◆ What the exercise asks
Of all the lines in the records below, copy only those that contain the string "pára".

Stored data:
━━━
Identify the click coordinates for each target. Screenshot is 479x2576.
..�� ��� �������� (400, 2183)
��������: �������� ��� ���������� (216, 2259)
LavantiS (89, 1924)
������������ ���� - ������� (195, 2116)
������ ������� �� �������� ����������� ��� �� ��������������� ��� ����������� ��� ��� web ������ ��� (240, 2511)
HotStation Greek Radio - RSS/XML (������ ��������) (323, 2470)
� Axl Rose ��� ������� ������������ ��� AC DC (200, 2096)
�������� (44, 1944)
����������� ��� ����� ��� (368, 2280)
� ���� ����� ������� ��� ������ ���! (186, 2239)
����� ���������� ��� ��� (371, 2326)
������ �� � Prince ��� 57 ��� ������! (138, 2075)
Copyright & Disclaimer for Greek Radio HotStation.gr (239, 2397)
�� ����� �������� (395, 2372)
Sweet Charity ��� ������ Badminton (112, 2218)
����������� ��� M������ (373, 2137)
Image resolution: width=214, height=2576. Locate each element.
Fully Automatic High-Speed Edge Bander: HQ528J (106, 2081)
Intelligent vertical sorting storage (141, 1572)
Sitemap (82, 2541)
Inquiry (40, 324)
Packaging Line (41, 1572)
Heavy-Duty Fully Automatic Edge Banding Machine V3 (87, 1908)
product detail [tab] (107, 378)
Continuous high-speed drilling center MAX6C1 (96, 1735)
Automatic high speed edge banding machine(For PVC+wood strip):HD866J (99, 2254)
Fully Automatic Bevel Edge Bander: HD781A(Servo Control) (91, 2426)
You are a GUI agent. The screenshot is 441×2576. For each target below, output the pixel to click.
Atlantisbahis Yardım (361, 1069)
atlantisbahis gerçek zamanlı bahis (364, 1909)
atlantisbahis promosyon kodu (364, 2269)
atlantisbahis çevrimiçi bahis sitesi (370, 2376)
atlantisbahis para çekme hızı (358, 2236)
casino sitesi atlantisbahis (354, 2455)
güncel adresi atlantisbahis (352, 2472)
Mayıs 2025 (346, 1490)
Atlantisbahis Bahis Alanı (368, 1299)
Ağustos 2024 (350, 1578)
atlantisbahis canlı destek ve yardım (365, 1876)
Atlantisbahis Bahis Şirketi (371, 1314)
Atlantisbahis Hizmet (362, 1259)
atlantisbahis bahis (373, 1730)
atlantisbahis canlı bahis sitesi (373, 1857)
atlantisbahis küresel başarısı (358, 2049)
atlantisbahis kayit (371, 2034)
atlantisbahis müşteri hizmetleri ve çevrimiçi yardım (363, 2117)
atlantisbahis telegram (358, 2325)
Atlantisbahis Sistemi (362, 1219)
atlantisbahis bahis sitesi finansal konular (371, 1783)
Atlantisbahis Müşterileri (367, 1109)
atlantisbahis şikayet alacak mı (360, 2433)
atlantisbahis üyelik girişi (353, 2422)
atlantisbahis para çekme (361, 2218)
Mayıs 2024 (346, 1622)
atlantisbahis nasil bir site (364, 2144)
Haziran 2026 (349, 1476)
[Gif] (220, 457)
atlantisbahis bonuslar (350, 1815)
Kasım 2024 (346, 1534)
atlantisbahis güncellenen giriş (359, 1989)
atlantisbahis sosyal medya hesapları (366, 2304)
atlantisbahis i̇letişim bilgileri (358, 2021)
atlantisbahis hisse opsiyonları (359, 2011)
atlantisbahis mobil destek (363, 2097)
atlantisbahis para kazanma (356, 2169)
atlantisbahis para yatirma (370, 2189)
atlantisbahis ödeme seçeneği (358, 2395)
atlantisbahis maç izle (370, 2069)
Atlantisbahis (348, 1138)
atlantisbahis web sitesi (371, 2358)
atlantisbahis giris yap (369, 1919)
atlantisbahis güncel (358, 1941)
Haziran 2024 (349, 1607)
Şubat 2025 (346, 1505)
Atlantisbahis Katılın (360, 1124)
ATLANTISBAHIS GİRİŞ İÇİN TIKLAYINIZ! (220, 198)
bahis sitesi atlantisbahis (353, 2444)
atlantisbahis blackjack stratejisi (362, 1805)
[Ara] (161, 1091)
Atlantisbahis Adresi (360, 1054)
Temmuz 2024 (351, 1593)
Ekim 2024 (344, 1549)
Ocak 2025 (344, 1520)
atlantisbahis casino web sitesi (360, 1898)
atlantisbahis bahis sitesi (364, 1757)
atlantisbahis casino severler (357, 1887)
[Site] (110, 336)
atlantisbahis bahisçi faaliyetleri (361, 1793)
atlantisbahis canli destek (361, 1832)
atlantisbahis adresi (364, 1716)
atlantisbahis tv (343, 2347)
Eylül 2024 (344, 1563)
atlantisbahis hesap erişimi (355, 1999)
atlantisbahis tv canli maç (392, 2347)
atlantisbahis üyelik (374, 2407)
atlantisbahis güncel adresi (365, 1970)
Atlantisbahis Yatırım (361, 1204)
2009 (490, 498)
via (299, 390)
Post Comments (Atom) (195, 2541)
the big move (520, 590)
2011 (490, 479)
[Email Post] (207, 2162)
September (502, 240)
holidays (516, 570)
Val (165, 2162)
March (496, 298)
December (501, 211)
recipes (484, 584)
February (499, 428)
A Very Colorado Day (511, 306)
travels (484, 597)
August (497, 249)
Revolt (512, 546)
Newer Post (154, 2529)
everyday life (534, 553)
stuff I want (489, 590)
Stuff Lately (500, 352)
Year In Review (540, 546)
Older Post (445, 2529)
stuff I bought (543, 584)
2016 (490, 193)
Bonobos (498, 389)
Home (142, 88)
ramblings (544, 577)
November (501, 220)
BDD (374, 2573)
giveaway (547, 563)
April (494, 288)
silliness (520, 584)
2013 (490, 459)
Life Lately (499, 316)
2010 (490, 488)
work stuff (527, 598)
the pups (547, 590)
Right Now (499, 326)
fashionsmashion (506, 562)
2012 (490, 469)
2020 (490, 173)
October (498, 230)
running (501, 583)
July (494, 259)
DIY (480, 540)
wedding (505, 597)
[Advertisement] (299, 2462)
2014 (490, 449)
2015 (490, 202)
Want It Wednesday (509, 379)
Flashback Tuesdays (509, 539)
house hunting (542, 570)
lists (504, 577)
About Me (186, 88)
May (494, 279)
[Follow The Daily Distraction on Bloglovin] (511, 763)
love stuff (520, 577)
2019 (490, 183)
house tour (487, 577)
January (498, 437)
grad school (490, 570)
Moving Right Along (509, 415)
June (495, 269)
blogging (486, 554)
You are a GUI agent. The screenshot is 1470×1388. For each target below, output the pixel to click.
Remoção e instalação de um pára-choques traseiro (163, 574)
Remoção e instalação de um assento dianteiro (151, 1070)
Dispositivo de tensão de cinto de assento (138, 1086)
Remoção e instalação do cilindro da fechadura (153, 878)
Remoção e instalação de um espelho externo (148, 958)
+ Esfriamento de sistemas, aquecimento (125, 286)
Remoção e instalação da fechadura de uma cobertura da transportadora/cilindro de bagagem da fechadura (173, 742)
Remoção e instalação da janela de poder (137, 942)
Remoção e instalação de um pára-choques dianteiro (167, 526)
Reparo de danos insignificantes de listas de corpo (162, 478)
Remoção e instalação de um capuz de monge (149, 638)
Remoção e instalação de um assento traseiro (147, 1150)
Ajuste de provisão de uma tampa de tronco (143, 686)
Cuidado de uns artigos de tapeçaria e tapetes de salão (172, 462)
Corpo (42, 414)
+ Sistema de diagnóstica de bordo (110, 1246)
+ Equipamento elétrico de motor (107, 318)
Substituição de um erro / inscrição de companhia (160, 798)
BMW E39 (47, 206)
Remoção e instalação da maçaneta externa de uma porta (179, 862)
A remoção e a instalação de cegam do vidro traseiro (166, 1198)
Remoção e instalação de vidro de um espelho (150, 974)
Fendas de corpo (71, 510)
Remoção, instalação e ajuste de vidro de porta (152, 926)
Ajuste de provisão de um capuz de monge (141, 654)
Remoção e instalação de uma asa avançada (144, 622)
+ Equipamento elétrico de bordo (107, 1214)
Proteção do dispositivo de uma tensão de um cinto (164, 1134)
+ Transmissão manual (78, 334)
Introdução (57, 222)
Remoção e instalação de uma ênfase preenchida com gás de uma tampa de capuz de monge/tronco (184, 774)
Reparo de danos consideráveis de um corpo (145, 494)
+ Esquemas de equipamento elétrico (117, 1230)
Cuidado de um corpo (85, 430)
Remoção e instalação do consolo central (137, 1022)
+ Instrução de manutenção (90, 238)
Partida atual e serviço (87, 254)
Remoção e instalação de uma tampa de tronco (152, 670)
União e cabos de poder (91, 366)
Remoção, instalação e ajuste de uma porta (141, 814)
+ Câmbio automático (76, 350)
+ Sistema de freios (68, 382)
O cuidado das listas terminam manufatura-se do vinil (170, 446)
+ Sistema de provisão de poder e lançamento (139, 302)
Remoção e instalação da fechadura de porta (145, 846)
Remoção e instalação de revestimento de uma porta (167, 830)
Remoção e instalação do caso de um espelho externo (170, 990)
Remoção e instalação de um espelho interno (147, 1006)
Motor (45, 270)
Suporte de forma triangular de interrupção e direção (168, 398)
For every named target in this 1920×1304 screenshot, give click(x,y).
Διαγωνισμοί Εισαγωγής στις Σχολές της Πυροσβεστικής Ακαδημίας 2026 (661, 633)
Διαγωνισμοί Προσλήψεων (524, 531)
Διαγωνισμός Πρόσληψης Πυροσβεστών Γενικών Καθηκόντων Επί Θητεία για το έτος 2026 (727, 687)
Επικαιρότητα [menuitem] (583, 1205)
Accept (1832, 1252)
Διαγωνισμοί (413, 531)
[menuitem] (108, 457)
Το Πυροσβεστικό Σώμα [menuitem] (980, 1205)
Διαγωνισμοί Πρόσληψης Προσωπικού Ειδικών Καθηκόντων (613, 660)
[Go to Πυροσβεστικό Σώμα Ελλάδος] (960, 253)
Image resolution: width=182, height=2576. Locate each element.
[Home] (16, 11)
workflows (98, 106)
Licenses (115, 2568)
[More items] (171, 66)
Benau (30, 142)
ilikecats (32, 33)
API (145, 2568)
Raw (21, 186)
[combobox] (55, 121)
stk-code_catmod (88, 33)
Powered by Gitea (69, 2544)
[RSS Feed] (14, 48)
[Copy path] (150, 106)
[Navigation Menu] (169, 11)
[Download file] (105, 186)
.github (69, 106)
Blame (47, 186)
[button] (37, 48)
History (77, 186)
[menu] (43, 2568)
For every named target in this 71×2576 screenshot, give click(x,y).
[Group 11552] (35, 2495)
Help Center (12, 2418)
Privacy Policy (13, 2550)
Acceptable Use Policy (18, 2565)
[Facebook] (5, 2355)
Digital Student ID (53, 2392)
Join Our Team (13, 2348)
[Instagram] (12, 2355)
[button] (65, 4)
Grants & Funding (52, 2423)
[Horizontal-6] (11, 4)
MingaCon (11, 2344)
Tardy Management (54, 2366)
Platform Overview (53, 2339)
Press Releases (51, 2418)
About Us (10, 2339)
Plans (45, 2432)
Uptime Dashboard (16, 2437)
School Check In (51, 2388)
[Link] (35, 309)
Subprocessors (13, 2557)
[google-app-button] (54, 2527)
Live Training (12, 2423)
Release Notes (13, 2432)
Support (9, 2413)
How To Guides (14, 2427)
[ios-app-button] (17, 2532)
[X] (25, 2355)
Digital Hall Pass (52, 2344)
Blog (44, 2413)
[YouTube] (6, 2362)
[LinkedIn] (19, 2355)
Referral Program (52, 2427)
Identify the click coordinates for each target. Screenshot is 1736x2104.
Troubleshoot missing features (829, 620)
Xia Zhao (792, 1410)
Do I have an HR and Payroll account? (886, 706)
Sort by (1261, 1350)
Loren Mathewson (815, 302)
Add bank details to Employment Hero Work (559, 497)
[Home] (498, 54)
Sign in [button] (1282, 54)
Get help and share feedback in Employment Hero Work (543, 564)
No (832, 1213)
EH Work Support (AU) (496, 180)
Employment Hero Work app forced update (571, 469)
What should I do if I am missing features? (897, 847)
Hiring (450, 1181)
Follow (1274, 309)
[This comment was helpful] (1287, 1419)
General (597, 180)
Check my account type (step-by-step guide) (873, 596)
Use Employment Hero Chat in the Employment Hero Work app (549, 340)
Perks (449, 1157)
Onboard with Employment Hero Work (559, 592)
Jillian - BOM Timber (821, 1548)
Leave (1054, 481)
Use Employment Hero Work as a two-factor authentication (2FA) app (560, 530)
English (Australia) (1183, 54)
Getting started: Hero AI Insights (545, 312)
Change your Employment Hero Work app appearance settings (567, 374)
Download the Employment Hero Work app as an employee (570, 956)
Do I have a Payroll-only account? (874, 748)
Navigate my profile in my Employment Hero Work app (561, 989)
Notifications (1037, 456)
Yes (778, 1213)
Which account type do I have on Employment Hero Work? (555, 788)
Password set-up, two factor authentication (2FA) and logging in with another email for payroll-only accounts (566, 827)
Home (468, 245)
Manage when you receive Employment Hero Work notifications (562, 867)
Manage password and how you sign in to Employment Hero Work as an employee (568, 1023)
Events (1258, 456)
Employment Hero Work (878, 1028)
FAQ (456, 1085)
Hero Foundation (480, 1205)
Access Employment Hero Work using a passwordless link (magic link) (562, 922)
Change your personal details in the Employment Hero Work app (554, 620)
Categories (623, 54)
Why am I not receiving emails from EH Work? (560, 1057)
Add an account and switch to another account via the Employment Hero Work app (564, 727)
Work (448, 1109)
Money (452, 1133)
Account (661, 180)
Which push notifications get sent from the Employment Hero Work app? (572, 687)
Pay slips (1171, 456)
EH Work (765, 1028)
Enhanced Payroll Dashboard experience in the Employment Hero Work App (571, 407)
━━━
◆ Result
Remoção e instalação de um pára-choques traseiro (163, 574)
Remoção e instalação de um pára-choques dianteiro (167, 526)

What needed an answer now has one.